Our verbal language skills are nil, but we're both skilled at pointing to whatever other people are eating, and I plan to research dishes so that I can recognize their characters on a menu.
Not much on this region on the boards. One thread from 2008:
==== Huangshan & Surrounding Areas ====
Tangkou: we had dinner at our hotel, the Pine Tree Lodge, which was advertised as "local cuisine." The English translations weren't especially useful, but the server guided us to two great dishes when I showed her the Chinese characters for mandarin stink fish and bamboo. The pork belly with bamboo shoots had little dice of pork belly, half fat half meat, and the most delicious and fresh bamboo I'd ever eaten. Mandarin stink fish was great too-- I loved how the preserving process separated the flesh from the bones.
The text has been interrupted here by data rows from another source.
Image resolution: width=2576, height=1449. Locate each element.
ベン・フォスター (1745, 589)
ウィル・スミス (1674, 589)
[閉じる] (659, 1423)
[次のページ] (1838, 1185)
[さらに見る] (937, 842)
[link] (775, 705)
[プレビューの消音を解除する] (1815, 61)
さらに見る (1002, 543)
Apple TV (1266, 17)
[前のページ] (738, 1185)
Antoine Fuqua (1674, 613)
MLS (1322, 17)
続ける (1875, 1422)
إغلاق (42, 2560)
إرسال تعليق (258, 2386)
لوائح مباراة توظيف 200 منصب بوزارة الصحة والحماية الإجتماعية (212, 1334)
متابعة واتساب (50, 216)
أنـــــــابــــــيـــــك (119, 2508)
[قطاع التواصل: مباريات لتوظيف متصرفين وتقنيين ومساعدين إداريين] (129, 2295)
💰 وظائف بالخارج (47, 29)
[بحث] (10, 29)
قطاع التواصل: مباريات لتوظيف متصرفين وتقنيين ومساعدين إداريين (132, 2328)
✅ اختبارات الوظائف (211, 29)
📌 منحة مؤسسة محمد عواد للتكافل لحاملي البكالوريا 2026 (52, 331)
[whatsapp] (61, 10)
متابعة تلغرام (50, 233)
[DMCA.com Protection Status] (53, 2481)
Translating the menu now, I'm seeing lots of Hui home style dishes available. English speaking and arrangement abilities of the staff were very helpful, but the accommodations were meager.
Huangshan summit: We came here for great views not great food and that's what we got. Bei Hai had a decent buffet breakfast and Xi Hai had an overpriced and okay lunch in their fancy dining room. Shilin had a pork dish so poorly prepared it could win awards.
Tunxi : Laojie Diyilou in Tunxi was awesome! It's the oldest restaurant in Tunxi and there's no menu. Instead, the downstairs area has sample dishes tagged with corresponding ID numbers. You write the IDs you want on small clipboards, along with your table number, and hand it to servers. Made to order dishes get delivered to your table and you can get more clipboards as the meal progresses. Nothing is in English, but you can tell what a lot of things are just by looking or by translating them with Pleco. Everything was deftly prepared. Fried dishes were crisp and greaseless, vegetable dishes were clean and fresh. The fēi bing 飞饼 were delicious-- the dough seemed similar to what's used for green onion pancakes, only here it's cooked in a single layer, topped with minimal toppings, cut into pieces, and served in a basket. The refreshing and crunchy cold mushrooms were on everyone's table and contained a few triangular little chilies--- a must have. Pressed shredded tofu, fried disks filled with cold cream, and some kind of sweet thing that looked like an American pancake were also excellent. Our total bill, with drinks, was 70 yuan and there was food leftover. I'd kill for a place like this back home.
A helpful post with other advice for the area: http://chowhound.chow.com/topics/9022...
re: Michael Rodriguez
Huh. Looking at descriptions of the place I went to in Tunxi, and various web (and guidebook) descriptions of Meishi Renjia, I think they are the same place. Did you place you go to have sample dishes as a basis for what you order strung along a long counter in the kitchen as shown in my photos?
On the other hand, according to the Google translated version of the following webpage, the place you went to, Meishi Renjia 美食人家 , is next door and "the same enterprise" as Laojie Diyilou.